Re: [ISSUE-62] A clean proposal with sh:Scope from Tom Johnson on 2015-06-06 (public-data-shapes-wg@w3.org from June 2015)

From: Tom Johnson <johnson.tom@gmail.com>
Date: Sat, 6 Jun 2015 11:53:14 -0700
To: Holger Knublauch <holger@topquadrant.com>
Cc: RDF Data Shapes Working Group <public-data-shapes-wg@w3.org>, Corey A Harper <corey.harper@nyu.edu>
Message-ID: <CAJeHiNH39NsUNm3ChV_8khwGWagimmYU4mA37Yxr3YQrnWaYNg@mail.gmail.com>
On Thu, Jun 4, 2015 at 3:34 PM, Holger Knublauch <holger@topquadrant.com>
wrote:

>  On 6/5/2015 3:57, Tom Johnson wrote:
>
> Hi Holger (and all),
>
>  I'm a librarian with the Digital Public Library of America, a sometimes
> participant of Karen Coyle's Dublin Core Application Profiles group, and a
> likely SHACL implementer for `ruby-rdf` [1].  I've been lurking this list
> for a while, and now seems as good a time as any to jump in.
>
>  This looks really good to me, and resolves a lot of my concerns about
> the approaches discussed previously.  A couple of comments are inline.
>
>  On Wed, Jun 3, 2015 at 4:16 PM, Holger Knublauch <holger@topquadrant.com>
> wrote:
>
>> I thought more about the issue of generic scopes and filters and have
>> come up with a variation of Peter's design. Assuming we define
>>
>> - Scope: takes a graph as input and produces bindings for the focus node
>> (?this)
>>
>>     Graph -> focus nodes
>>
>> - Constraint: that takes a focus node as input and produces (violation)
>> results:
>>
>>     focus nodes -> results
>>
>
>  I think "Constraint" has to be defined in terms of `Graph, FocusNodes ->
> Results`, yes?  The scope selects the focus nodes from Graph, but the
> question answered by a constraint validation is whether the triples in
> Graph (as opposed to the triples in the universe) fulfill the constraint.
> Am I correct that this is the intent?
>
>
> Yes, the validation in general receives a dataset with a default graph as
> a parameter, and this is implicit in all these operations. There is another
> parameter which is the shapes graph (which may or may not be the same as
> the default graph).
>
>
Perfect, that's clarifying.

>
>  I'm interested in the question of how Graph can be selected; sometimes
> when we have discussed "Scope" in the Dublin Core group, this is what we
> mean.  The language is starting to clarify for me now, and I guess my
> questions here are:
>
>     - In a SPARQL context, can we understand Graph to be the union graph
> of all the graphs included in the dataset (i.e. G0 U G1 U ... GN)?

━━━

Please carry on the email thread about SHACL scopes, picking up right after its last line.

(Item-finding rows)
━━━

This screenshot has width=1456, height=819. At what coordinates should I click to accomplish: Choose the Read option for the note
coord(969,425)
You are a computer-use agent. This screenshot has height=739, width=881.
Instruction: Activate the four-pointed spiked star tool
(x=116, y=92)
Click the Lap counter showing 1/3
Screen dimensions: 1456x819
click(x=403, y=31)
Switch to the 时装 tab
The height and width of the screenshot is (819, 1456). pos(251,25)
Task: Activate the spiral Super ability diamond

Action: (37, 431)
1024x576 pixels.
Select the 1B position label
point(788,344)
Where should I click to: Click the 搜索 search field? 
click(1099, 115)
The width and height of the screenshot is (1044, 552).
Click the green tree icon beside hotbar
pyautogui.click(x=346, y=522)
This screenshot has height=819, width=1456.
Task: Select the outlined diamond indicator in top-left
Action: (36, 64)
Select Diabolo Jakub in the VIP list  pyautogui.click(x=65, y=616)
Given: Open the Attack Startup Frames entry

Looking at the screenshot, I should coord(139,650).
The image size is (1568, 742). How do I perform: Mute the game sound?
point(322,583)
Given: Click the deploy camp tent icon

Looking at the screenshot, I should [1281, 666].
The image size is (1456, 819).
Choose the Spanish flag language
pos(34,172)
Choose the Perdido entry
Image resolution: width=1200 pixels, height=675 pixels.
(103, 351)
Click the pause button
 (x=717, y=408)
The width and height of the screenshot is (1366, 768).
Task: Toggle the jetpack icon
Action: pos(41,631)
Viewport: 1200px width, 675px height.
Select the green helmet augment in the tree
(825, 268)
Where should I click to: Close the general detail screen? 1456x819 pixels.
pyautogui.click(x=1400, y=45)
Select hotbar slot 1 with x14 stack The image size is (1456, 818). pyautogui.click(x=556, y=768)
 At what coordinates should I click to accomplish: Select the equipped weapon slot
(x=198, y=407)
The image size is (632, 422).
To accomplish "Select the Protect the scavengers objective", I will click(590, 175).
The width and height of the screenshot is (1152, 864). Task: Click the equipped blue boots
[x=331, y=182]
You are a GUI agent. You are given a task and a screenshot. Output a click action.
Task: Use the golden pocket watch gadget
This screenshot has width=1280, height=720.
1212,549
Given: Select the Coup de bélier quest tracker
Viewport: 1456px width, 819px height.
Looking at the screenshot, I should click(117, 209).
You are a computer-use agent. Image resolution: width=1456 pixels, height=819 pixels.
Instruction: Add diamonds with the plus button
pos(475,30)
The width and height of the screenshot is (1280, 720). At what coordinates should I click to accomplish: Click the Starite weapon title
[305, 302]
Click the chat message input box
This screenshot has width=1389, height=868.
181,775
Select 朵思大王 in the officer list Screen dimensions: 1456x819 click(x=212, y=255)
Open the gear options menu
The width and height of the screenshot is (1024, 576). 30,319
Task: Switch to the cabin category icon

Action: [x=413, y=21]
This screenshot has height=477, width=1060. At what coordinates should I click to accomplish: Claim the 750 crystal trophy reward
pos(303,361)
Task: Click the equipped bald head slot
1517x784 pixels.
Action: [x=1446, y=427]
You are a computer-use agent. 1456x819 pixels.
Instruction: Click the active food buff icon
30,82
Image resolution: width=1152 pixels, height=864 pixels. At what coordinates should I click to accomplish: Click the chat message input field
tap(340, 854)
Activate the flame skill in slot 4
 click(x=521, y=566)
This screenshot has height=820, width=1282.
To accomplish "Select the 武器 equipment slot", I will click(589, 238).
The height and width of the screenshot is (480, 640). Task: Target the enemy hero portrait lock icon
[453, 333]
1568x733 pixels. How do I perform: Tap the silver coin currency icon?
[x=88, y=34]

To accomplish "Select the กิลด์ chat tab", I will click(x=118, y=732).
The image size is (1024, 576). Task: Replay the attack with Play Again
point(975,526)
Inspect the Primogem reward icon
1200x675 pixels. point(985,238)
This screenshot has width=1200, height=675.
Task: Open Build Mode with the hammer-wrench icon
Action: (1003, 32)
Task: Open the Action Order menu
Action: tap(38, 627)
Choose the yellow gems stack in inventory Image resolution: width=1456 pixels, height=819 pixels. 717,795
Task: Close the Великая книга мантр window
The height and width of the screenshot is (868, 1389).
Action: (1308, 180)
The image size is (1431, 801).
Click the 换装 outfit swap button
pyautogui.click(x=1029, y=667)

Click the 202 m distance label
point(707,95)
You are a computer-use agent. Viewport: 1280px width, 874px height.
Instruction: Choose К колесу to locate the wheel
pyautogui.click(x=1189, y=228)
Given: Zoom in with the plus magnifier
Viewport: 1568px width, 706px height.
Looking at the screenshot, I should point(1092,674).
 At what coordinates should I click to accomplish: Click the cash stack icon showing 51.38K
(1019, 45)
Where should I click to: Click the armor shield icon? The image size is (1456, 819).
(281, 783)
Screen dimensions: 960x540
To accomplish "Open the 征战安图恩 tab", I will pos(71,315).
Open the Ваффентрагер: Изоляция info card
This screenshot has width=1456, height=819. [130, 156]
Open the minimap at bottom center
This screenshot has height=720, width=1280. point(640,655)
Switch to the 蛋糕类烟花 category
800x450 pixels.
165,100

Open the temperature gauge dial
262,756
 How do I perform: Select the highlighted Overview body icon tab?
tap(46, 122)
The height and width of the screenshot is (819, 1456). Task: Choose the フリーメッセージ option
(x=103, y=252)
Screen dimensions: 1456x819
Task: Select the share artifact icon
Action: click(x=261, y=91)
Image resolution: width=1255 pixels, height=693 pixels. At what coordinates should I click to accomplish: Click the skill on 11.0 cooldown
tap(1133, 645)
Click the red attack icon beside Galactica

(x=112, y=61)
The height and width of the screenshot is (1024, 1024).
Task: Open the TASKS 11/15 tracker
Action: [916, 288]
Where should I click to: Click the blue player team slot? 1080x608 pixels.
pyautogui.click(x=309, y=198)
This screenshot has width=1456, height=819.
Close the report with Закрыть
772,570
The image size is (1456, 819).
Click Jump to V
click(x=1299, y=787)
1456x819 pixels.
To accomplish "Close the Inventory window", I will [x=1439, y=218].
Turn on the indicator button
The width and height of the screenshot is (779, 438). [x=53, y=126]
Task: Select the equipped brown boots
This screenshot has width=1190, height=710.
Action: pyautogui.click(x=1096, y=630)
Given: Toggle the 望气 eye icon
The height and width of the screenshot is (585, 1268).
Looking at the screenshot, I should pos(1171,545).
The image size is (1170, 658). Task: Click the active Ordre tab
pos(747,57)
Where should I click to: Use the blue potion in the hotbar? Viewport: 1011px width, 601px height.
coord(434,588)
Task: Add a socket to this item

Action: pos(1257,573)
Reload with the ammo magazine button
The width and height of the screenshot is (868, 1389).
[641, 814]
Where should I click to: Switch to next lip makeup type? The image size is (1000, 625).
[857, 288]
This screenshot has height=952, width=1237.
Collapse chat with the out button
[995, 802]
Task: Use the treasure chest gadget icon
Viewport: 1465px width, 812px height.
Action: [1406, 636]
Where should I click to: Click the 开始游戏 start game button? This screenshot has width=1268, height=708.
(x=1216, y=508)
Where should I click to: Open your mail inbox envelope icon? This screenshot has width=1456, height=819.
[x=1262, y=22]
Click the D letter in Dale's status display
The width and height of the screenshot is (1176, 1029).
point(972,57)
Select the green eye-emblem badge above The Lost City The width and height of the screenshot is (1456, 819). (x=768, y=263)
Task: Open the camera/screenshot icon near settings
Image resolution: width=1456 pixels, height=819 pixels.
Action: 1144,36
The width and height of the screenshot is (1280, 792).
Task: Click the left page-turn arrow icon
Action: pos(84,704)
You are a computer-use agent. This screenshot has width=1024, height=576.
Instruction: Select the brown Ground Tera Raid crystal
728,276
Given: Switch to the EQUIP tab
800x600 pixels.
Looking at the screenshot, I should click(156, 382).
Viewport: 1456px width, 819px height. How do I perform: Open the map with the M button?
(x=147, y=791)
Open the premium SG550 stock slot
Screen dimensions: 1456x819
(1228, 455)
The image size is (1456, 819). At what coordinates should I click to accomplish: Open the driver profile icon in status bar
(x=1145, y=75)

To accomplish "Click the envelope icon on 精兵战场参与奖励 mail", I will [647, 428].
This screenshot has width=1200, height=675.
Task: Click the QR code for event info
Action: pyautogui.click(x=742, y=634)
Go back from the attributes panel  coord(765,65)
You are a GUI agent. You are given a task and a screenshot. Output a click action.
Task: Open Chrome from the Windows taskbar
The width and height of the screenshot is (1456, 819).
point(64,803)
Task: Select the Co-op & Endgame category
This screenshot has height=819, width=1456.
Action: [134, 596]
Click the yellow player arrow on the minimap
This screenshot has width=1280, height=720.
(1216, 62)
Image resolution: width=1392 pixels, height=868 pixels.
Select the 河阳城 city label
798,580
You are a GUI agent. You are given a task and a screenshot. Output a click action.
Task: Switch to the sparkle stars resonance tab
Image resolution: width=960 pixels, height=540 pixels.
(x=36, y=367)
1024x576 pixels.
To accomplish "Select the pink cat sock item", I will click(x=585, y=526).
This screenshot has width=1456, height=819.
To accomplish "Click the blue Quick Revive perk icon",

━━━

Result of this exercise:
>
>
> Not necessarily. In some datasets, the default graph is in fact the union
> of all graphs, but we cannot rely on this fact. The default graph may be
> disjoint from all other graphs. If someone wants to execute SHACL over a
> union graph, then this needs to be prepared outside of the language, e.g.
> with a virtual union graph such as Jena's MultiUnion which then becomes the
> default graph.
>
>
Sorry, I think I wasn't very clear.  A lot of the literature on Datasets
defines them in terms of { G0, { { n1, G1}, ...{nn, Gn} } }, with G0 as the
default, nx as graph names, and G1 through Gn as the other graphs. So I was
indeed asking about the "MultiUnion" style graph, including the triples of
both the default and the named graphs.  I think I'm starting to get a
clearer picture of what you have in mind, though.

The algorithm is roughly:
  - a `validation` function that accepts an arbitrary graph (or a Dataset?
are filters and constraints that reference graph names in scope for SHACL?)
and a constraints graph (optionally, since the constraints may be extracted
from the other); and iterating over each shape calls:
    - a `scoping` function that accepts the graph to validate and a shape
sub-graph, outputting focus nodes.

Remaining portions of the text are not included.